===== Task input

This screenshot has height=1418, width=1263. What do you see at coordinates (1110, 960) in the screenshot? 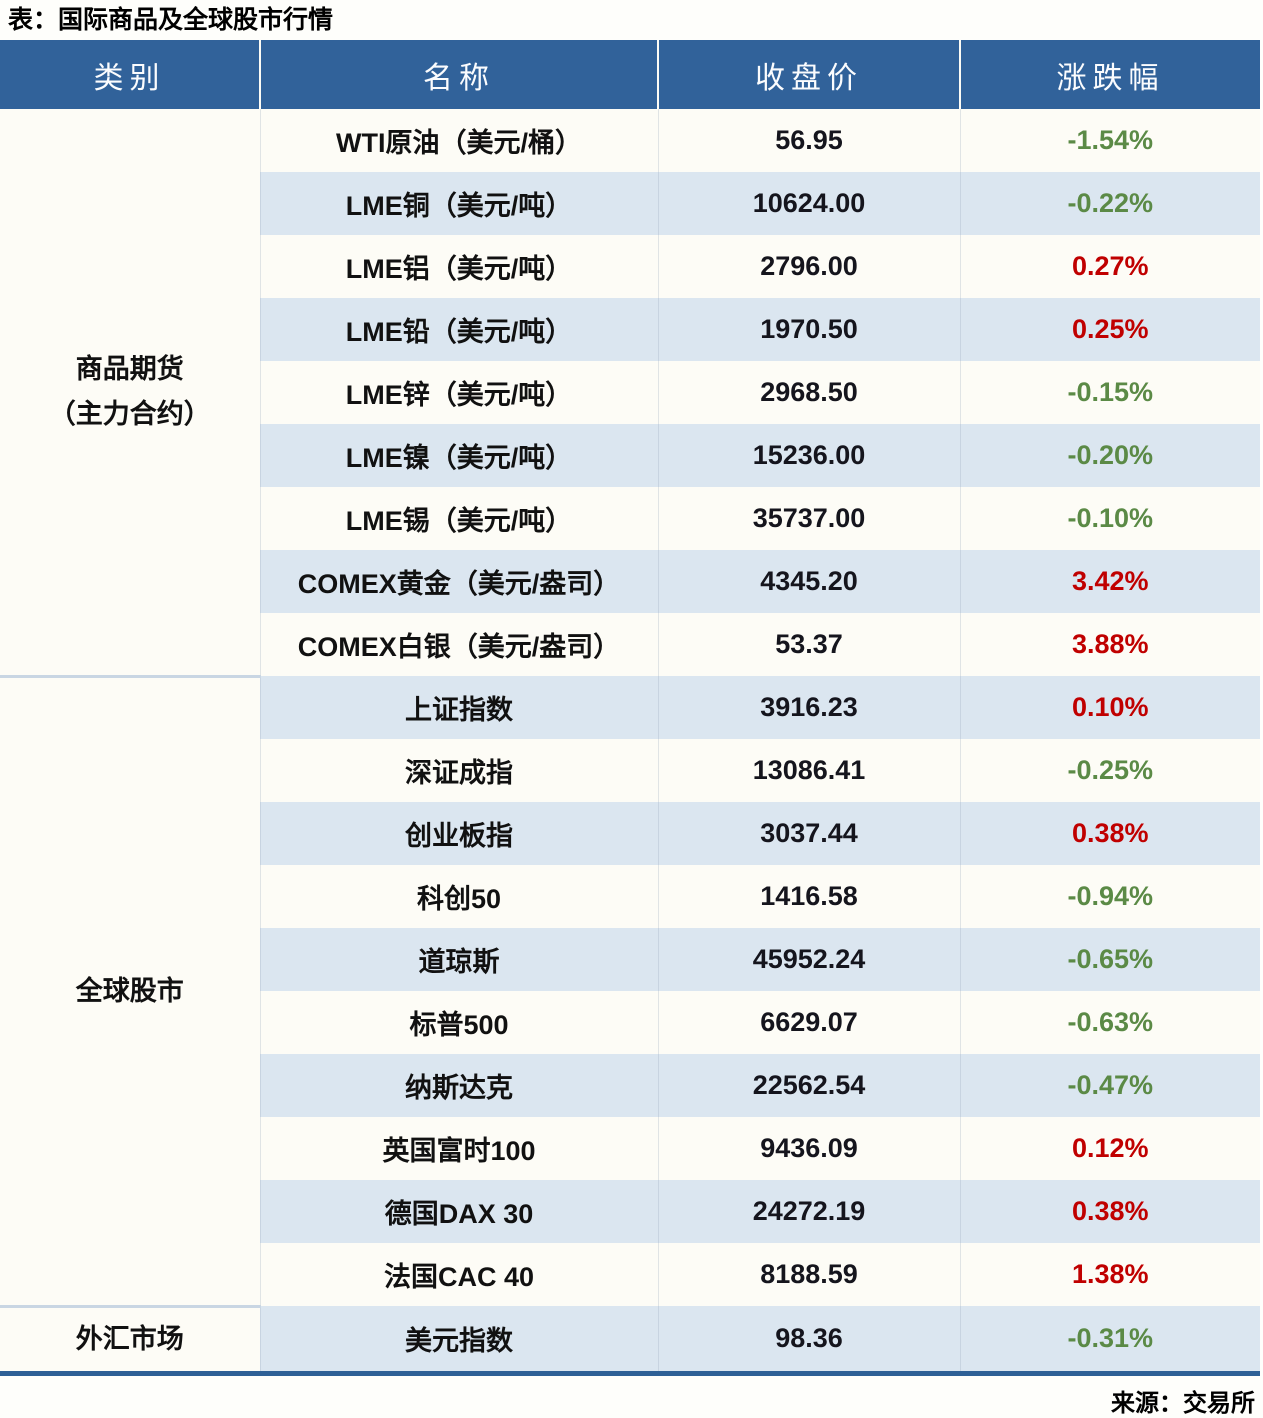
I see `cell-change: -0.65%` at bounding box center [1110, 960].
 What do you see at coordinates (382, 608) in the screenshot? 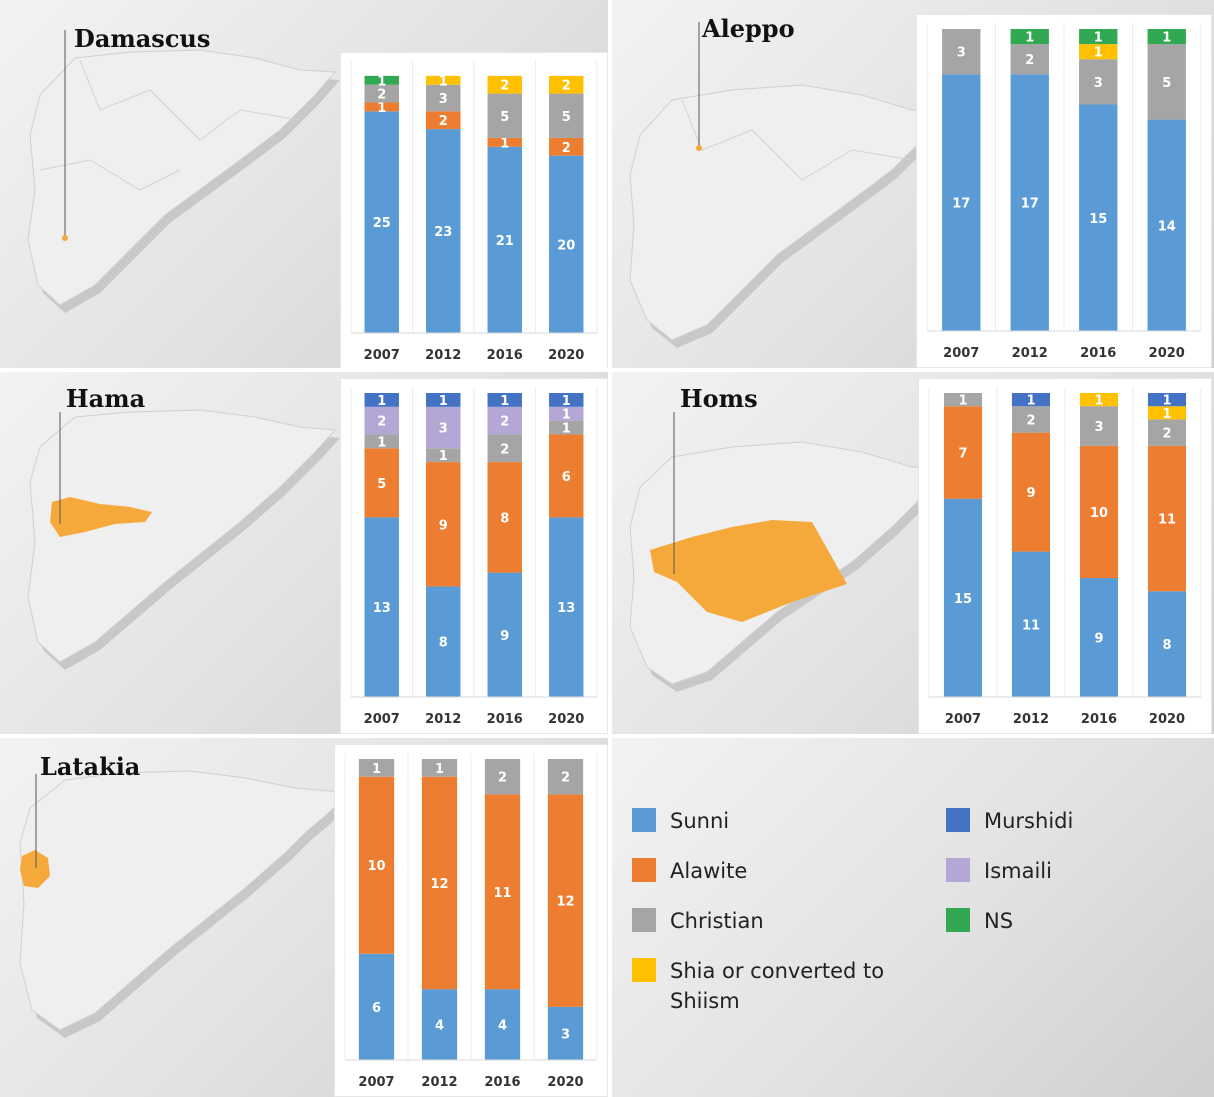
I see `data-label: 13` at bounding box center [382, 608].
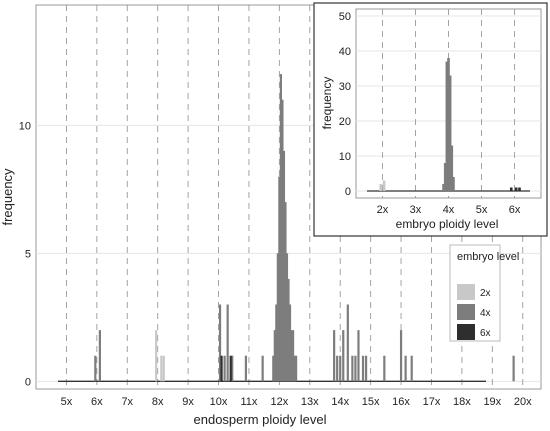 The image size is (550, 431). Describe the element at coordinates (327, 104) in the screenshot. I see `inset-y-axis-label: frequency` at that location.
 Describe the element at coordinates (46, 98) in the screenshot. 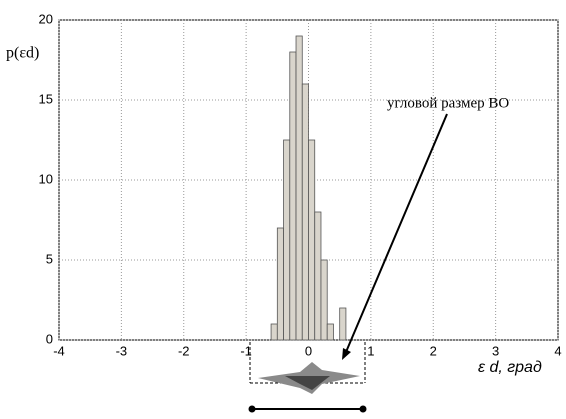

==========
===== Task input

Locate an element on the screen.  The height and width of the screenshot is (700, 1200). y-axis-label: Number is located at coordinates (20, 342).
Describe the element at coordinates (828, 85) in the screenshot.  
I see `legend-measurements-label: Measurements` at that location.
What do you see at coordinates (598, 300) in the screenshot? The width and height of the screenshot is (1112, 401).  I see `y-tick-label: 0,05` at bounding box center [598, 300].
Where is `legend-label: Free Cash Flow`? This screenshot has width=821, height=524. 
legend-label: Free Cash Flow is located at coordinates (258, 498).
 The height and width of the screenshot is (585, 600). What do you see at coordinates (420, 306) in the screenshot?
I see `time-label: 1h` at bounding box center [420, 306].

==========
===== Task input

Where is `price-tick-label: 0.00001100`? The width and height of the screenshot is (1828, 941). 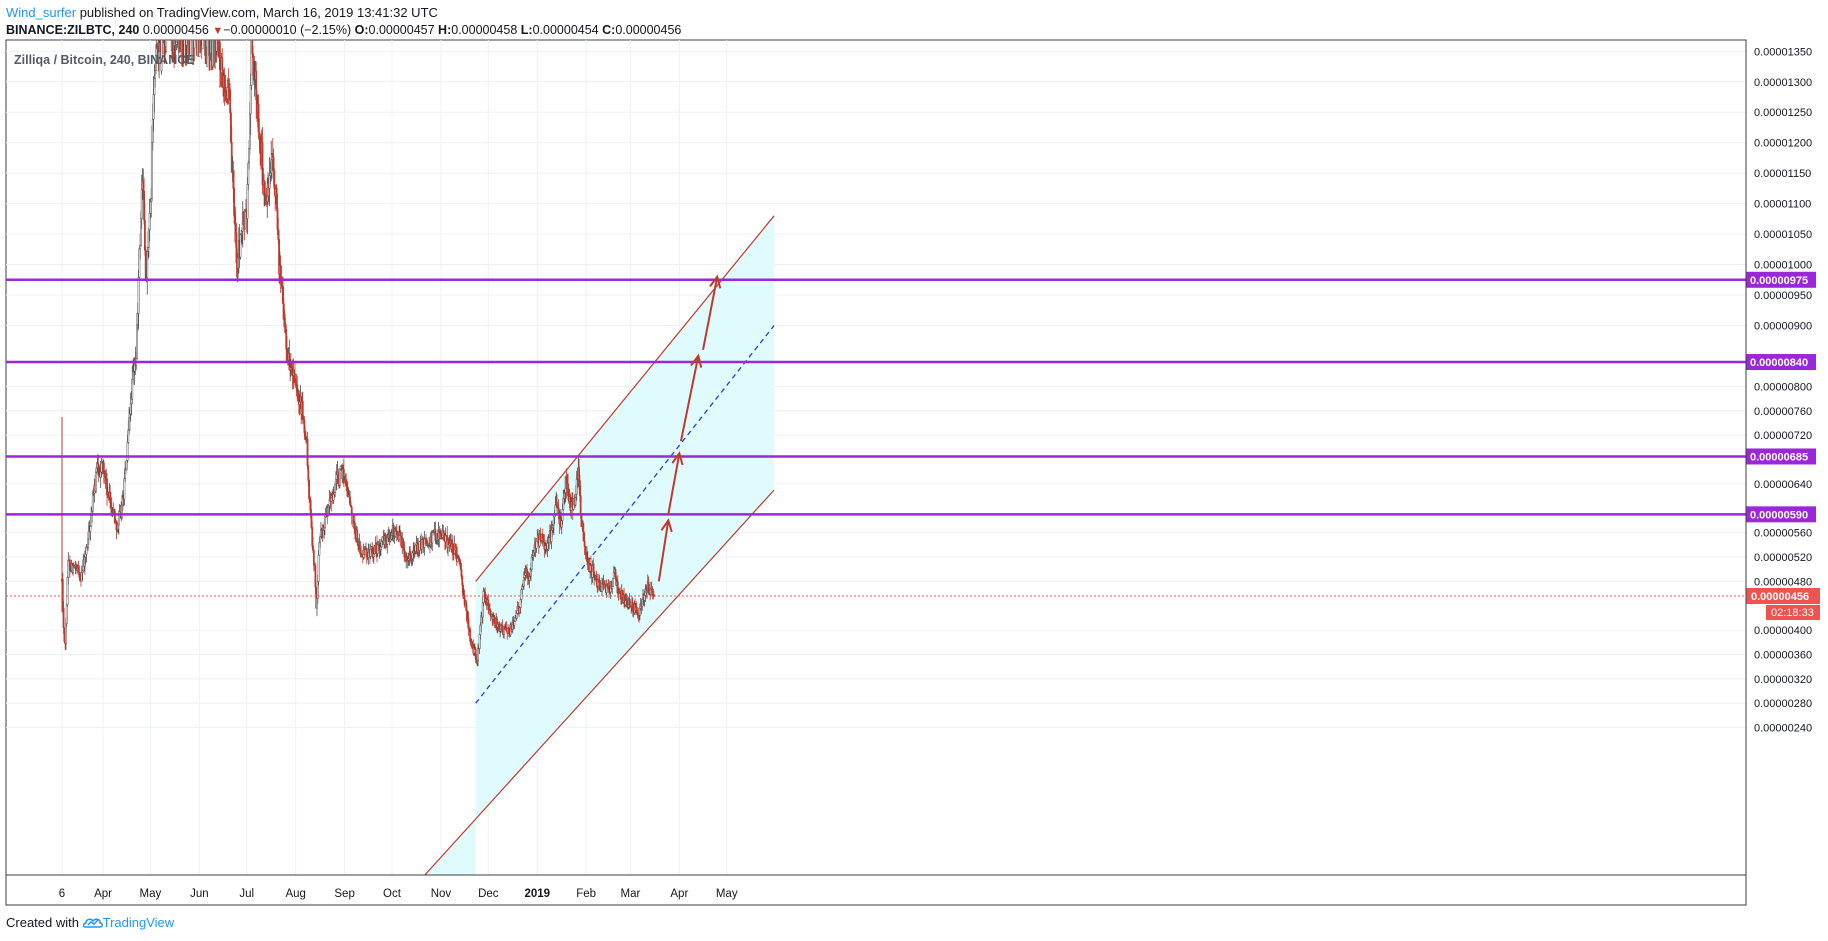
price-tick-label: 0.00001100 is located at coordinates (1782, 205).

==========

### Your objective
Format the listing as a Markdown table with the columns "No." and "Line". Begin at the line that contains "This screenshot has height=1418, width=1263.", stop after the line that contains "Describe the element at coordinates (46, 98)", skip blank lines, and leave out the pictures.

### Task answer
| No. | Line |
|---|---|
| 1 | This screenshot has height=1418, width=1263. What do you see at coordinates (1110, 960) in the screenshot?  |
| 2 | I see `cell-change: -0.65%` at bounding box center [1110, 960]. |
| 3 |  What do you see at coordinates (382, 608) in the screenshot?  |
| 4 | I see `data-label: 13` at bounding box center [382, 608]. |
| 5 |  The image size is (550, 431). Describe the element at coordinates (327, 104) in the screenshot. I see `inset-y-axis-label: frequency` at that location. |
| 6 |  Describe the element at coordinates (46, 98) in the screenshot.  |